When Jeremy Gavin launched a company in 1999 dealing with web sites and kiosks, he certainly had no expectations that his company’s focus would change and that today Screenfeed would be producing content for more than 40,000 digital out-of-home screens around the world.
“When we decided to build Screenfeed in 2007, we figured that there was a market for content, and we would fund this through our other work while this business would get off the ground – and maybe by year two we’d get some business,” says Gavin. “We tweeted that we were offering this and the very next day we had a small order. While that company is no longer around, it gave us our start.”

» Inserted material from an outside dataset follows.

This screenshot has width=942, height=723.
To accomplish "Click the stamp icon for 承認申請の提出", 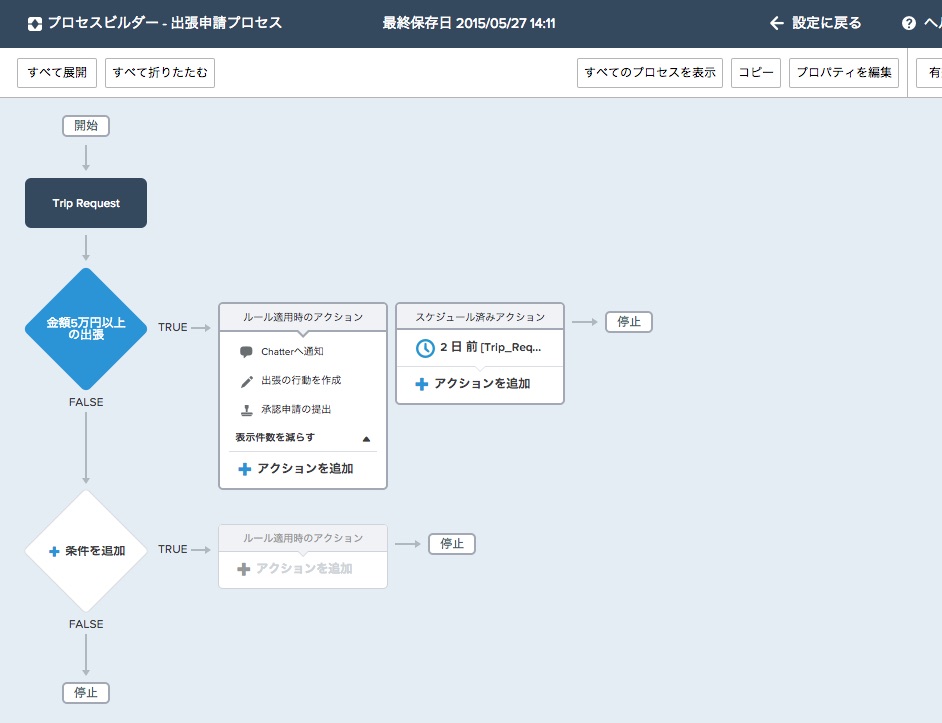I will pyautogui.click(x=247, y=410).
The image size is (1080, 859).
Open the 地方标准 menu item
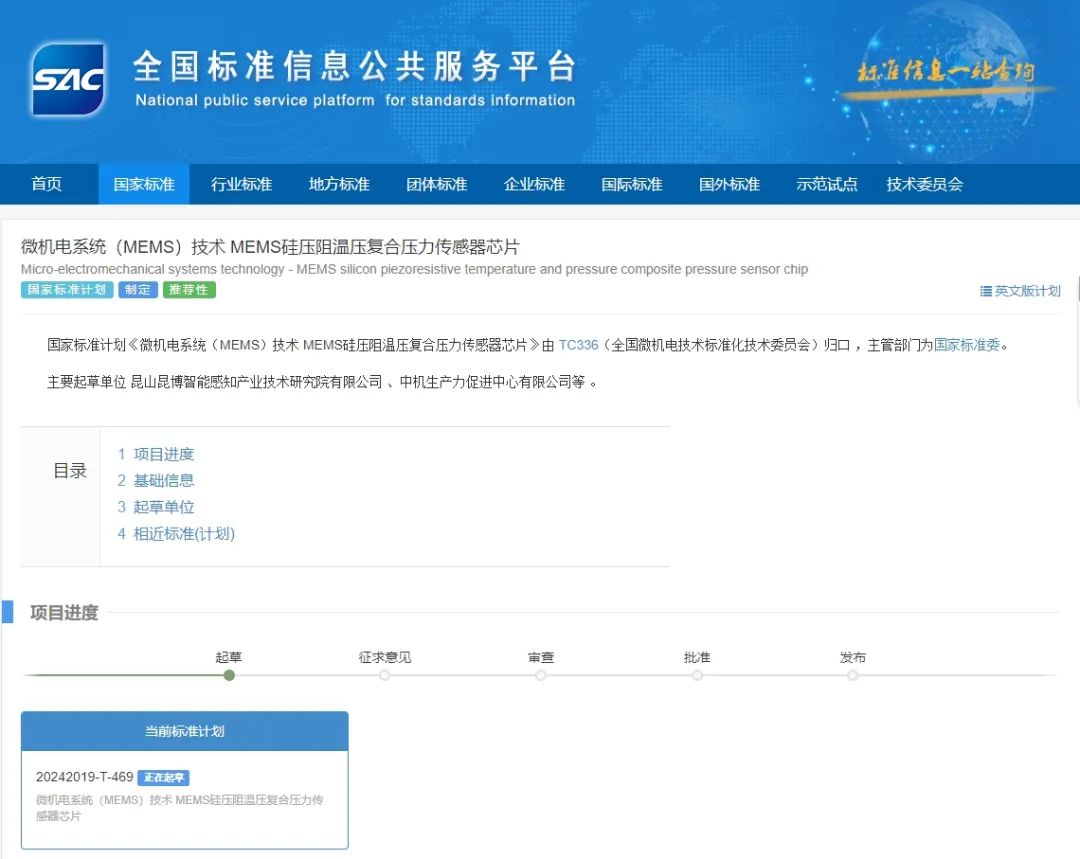coord(339,184)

Today, Screenfeed has more than 300 customers, mainly in the U.S. but also in the UK, Holland, Australia, South Africa, India, Dubai and more. Further, it has more than 50 content options in its menu, all available for a monthly subscription fee. And 80% of the content offered is written, edited and produced by Screenfeed’s team of 10 based in Minneapolis.
“We’ve never had investors,” says Gavin, who is 100% owner. “And we still have some clients in our website and kiosk business. But our main focus is content, all with clients who pay a monthly subscription fee.”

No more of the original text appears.